The answer must be an exact copy of all the data below.

> _Dataset excerpts_:
——————

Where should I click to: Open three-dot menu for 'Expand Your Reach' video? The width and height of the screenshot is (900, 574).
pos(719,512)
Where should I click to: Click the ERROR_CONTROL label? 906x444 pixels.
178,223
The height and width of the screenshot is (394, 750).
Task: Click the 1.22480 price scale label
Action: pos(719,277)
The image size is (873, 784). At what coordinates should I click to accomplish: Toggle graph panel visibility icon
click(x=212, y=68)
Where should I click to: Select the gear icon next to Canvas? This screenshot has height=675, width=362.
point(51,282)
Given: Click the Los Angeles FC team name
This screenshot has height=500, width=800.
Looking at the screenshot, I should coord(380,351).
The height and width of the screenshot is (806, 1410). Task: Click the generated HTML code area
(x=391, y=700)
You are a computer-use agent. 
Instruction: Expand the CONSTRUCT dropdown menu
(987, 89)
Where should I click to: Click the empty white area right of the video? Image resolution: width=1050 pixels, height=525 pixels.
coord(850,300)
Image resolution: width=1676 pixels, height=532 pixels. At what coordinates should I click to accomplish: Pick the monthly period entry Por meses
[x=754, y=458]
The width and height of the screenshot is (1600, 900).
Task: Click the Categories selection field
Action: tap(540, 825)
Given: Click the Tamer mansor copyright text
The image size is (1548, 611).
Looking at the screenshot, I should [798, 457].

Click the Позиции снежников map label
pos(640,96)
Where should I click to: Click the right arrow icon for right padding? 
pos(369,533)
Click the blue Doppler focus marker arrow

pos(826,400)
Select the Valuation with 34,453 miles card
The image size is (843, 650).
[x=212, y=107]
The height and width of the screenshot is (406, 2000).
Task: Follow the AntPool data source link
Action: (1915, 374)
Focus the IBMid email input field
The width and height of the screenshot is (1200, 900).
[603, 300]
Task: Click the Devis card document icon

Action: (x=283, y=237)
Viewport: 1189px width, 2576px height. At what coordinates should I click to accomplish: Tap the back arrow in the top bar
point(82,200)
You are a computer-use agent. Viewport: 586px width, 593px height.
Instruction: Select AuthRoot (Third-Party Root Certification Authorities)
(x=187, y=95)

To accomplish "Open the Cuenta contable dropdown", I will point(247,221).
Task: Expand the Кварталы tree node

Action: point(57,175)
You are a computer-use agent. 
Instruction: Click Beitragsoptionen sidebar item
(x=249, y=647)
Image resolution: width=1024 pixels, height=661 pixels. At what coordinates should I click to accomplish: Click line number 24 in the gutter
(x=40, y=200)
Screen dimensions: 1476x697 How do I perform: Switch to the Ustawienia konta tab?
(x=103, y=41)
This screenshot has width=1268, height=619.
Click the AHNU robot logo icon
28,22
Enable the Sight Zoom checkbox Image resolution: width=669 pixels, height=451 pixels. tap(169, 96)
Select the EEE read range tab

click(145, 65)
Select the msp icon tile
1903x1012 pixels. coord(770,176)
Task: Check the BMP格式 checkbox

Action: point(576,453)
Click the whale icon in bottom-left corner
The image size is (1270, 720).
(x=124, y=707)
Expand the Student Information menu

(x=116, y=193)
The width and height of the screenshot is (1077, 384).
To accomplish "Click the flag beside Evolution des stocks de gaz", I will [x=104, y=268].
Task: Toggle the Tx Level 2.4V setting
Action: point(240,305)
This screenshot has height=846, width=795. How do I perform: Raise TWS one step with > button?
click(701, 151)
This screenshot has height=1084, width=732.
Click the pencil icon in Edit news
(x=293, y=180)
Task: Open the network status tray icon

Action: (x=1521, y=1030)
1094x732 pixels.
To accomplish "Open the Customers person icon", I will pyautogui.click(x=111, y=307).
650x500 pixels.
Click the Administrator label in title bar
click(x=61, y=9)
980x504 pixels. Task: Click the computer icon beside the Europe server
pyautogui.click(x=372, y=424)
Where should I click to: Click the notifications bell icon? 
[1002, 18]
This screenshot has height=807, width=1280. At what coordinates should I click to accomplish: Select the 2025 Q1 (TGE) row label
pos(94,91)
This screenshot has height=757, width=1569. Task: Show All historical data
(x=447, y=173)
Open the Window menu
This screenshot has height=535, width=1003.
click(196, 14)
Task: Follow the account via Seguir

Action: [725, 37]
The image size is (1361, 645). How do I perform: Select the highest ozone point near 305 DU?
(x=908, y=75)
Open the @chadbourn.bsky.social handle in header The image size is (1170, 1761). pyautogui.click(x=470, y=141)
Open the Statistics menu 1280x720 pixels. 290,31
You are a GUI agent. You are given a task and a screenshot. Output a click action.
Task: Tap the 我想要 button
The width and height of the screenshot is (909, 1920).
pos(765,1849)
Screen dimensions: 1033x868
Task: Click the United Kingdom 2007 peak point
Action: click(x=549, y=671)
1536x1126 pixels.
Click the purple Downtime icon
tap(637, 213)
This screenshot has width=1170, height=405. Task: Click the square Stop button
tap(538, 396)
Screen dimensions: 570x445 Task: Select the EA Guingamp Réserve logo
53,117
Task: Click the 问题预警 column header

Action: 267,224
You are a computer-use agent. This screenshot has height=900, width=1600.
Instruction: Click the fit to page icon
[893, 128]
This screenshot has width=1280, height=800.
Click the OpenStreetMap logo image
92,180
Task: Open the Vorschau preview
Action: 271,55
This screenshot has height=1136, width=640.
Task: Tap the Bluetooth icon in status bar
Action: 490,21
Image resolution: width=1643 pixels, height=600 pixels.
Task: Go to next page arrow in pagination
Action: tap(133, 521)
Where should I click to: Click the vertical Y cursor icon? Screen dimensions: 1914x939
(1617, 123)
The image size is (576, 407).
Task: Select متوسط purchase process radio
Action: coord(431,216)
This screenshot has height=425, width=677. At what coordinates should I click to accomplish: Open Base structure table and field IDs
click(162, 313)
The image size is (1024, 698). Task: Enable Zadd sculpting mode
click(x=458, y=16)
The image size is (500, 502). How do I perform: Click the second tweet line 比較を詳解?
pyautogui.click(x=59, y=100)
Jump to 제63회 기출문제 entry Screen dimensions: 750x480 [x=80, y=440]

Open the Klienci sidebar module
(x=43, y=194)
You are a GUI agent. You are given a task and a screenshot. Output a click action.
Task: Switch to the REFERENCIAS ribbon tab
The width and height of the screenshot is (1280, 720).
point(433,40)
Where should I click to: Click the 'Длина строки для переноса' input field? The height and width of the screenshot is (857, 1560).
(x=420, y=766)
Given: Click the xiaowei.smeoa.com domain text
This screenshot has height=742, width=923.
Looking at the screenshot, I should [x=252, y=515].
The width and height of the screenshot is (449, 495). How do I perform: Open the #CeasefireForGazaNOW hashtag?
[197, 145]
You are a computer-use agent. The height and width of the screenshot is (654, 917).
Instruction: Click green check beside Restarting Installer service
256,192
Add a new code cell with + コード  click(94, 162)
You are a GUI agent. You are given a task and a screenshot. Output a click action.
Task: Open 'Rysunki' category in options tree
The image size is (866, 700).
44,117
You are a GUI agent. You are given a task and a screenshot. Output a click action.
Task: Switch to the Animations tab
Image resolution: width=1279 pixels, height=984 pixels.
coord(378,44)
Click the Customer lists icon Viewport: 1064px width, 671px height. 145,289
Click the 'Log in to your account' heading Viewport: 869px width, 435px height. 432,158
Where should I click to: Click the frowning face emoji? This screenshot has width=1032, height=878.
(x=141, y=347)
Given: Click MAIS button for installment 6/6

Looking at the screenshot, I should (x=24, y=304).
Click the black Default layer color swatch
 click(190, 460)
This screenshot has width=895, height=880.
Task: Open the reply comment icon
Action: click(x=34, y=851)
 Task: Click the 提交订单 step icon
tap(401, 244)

——————

> _Answer for this exercise_:
Where should I click to: Open three-dot menu for 'Expand Your Reach' video? The width and height of the screenshot is (900, 574).
pos(719,512)
Where should I click to: Click the ERROR_CONTROL label? 906x444 pixels.
178,223
The height and width of the screenshot is (394, 750).
Task: Click the 1.22480 price scale label
Action: pos(719,277)
The image size is (873, 784). At what coordinates should I click to accomplish: Toggle graph panel visibility icon
click(x=212, y=68)
Where should I click to: Select the gear icon next to Canvas? This screenshot has height=675, width=362.
point(51,282)
Given: Click the Los Angeles FC team name
This screenshot has height=500, width=800.
Looking at the screenshot, I should coord(380,351).
The height and width of the screenshot is (806, 1410). Task: Click the generated HTML code area
(x=391, y=700)
You are a computer-use agent. 
Instruction: Expand the CONSTRUCT dropdown menu
(987, 89)
Where should I click to: Click the empty white area right of the video? Image resolution: width=1050 pixels, height=525 pixels.
coord(850,300)
Image resolution: width=1676 pixels, height=532 pixels. At what coordinates should I click to accomplish: Pick the monthly period entry Por meses
[x=754, y=458]
The width and height of the screenshot is (1600, 900).
Task: Click the Categories selection field
Action: tap(540, 825)
Given: Click the Tamer mansor copyright text
The image size is (1548, 611).
Looking at the screenshot, I should [798, 457].

Click the Позиции снежников map label
pos(640,96)
Where should I click to: Click the right arrow icon for right padding? 
pos(369,533)
Click the blue Doppler focus marker arrow

pos(826,400)
Select the Valuation with 34,453 miles card
The image size is (843, 650).
[x=212, y=107]
The height and width of the screenshot is (406, 2000).
Task: Follow the AntPool data source link
Action: (1915, 374)
Focus the IBMid email input field
The width and height of the screenshot is (1200, 900).
[603, 300]
Task: Click the Devis card document icon

Action: (x=283, y=237)
Viewport: 1189px width, 2576px height. At what coordinates should I click to accomplish: Tap the back arrow in the top bar
point(82,200)
You are a computer-use agent. Viewport: 586px width, 593px height.
Instruction: Select AuthRoot (Third-Party Root Certification Authorities)
(x=187, y=95)

To accomplish "Open the Cuenta contable dropdown", I will point(247,221).
Task: Expand the Кварталы tree node

Action: point(57,175)
You are a computer-use agent. 
Instruction: Click Beitragsoptionen sidebar item
(x=249, y=647)
Image resolution: width=1024 pixels, height=661 pixels. At what coordinates should I click to accomplish: Click line number 24 in the gutter
(x=40, y=200)
Screen dimensions: 1476x697 How do I perform: Switch to the Ustawienia konta tab?
(x=103, y=41)
This screenshot has width=1268, height=619.
Click the AHNU robot logo icon
28,22
Enable the Sight Zoom checkbox Image resolution: width=669 pixels, height=451 pixels. tap(169, 96)
Select the EEE read range tab

click(145, 65)
Select the msp icon tile
1903x1012 pixels. coord(770,176)
Task: Check the BMP格式 checkbox

Action: point(576,453)
Click the whale icon in bottom-left corner
The image size is (1270, 720).
(x=124, y=707)
Expand the Student Information menu

(x=116, y=193)
The width and height of the screenshot is (1077, 384).
To accomplish "Click the flag beside Evolution des stocks de gaz", I will [x=104, y=268].
Task: Toggle the Tx Level 2.4V setting
Action: point(240,305)
This screenshot has height=846, width=795. How do I perform: Raise TWS one step with > button?
click(701, 151)
This screenshot has height=1084, width=732.
Click the pencil icon in Edit news
(x=293, y=180)
Task: Open the network status tray icon

Action: (x=1521, y=1030)
1094x732 pixels.
To accomplish "Open the Customers person icon", I will pyautogui.click(x=111, y=307).
650x500 pixels.
Click the Administrator label in title bar
click(x=61, y=9)
980x504 pixels. Task: Click the computer icon beside the Europe server
pyautogui.click(x=372, y=424)
Where should I click to: Click the notifications bell icon? 
[1002, 18]
This screenshot has height=807, width=1280. At what coordinates should I click to accomplish: Select the 2025 Q1 (TGE) row label
pos(94,91)
This screenshot has height=757, width=1569. Task: Show All historical data
(x=447, y=173)
Open the Window menu
This screenshot has height=535, width=1003.
click(196, 14)
Task: Follow the account via Seguir

Action: [725, 37]
The image size is (1361, 645). How do I perform: Select the highest ozone point near 305 DU?
(x=908, y=75)
Open the @chadbourn.bsky.social handle in header The image size is (1170, 1761). pyautogui.click(x=470, y=141)
Open the Statistics menu 1280x720 pixels. 290,31
You are a GUI agent. You are given a task and a screenshot. Output a click action.
Task: Tap the 我想要 button
The width and height of the screenshot is (909, 1920).
pos(765,1849)
Screen dimensions: 1033x868
Task: Click the United Kingdom 2007 peak point
Action: click(x=549, y=671)
1536x1126 pixels.
Click the purple Downtime icon
tap(637, 213)
This screenshot has width=1170, height=405. Task: Click the square Stop button
tap(538, 396)
Screen dimensions: 570x445 Task: Select the EA Guingamp Réserve logo
53,117
Task: Click the 问题预警 column header

Action: 267,224
You are a computer-use agent. This screenshot has height=900, width=1600.
Instruction: Click the fit to page icon
[893, 128]
This screenshot has width=1280, height=800.
Click the OpenStreetMap logo image
92,180
Task: Open the Vorschau preview
Action: 271,55
This screenshot has height=1136, width=640.
Task: Tap the Bluetooth icon in status bar
Action: 490,21
Image resolution: width=1643 pixels, height=600 pixels.
Task: Go to next page arrow in pagination
Action: tap(133, 521)
Where should I click to: Click the vertical Y cursor icon? Screen dimensions: 1914x939
(1617, 123)
The image size is (576, 407).
Task: Select متوسط purchase process radio
Action: coord(431,216)
This screenshot has height=425, width=677. At what coordinates should I click to accomplish: Open Base structure table and field IDs
click(162, 313)
The image size is (1024, 698). Task: Enable Zadd sculpting mode
click(x=458, y=16)
The image size is (500, 502). How do I perform: Click the second tweet line 比較を詳解?
pyautogui.click(x=59, y=100)
Jump to 제63회 기출문제 entry Screen dimensions: 750x480 [x=80, y=440]

Open the Klienci sidebar module
(x=43, y=194)
You are a GUI agent. You are given a task and a screenshot. Output a click action.
Task: Switch to the REFERENCIAS ribbon tab
The width and height of the screenshot is (1280, 720).
point(433,40)
Where should I click to: Click the 'Длина строки для переноса' input field? The height and width of the screenshot is (857, 1560).
(x=420, y=766)
Given: Click the xiaowei.smeoa.com domain text
This screenshot has height=742, width=923.
Looking at the screenshot, I should [x=252, y=515].
The width and height of the screenshot is (449, 495). How do I perform: Open the #CeasefireForGazaNOW hashtag?
[197, 145]
You are a computer-use agent. The height and width of the screenshot is (654, 917).
Instruction: Click green check beside Restarting Installer service
256,192
Add a new code cell with + コード  click(94, 162)
You are a GUI agent. You are given a task and a screenshot. Output a click action.
Task: Open 'Rysunki' category in options tree
The image size is (866, 700).
44,117
You are a GUI agent. You are given a task and a screenshot. Output a click action.
Task: Switch to the Animations tab
Image resolution: width=1279 pixels, height=984 pixels.
coord(378,44)
Click the Customer lists icon Viewport: 1064px width, 671px height. 145,289
Click the 'Log in to your account' heading Viewport: 869px width, 435px height. 432,158
Where should I click to: Click the frowning face emoji? This screenshot has width=1032, height=878.
(x=141, y=347)
Given: Click MAIS button for installment 6/6

Looking at the screenshot, I should (x=24, y=304).
Click the black Default layer color swatch
 click(190, 460)
This screenshot has width=895, height=880.
Task: Open the reply comment icon
Action: click(x=34, y=851)
 Task: Click the 提交订单 step icon
tap(401, 244)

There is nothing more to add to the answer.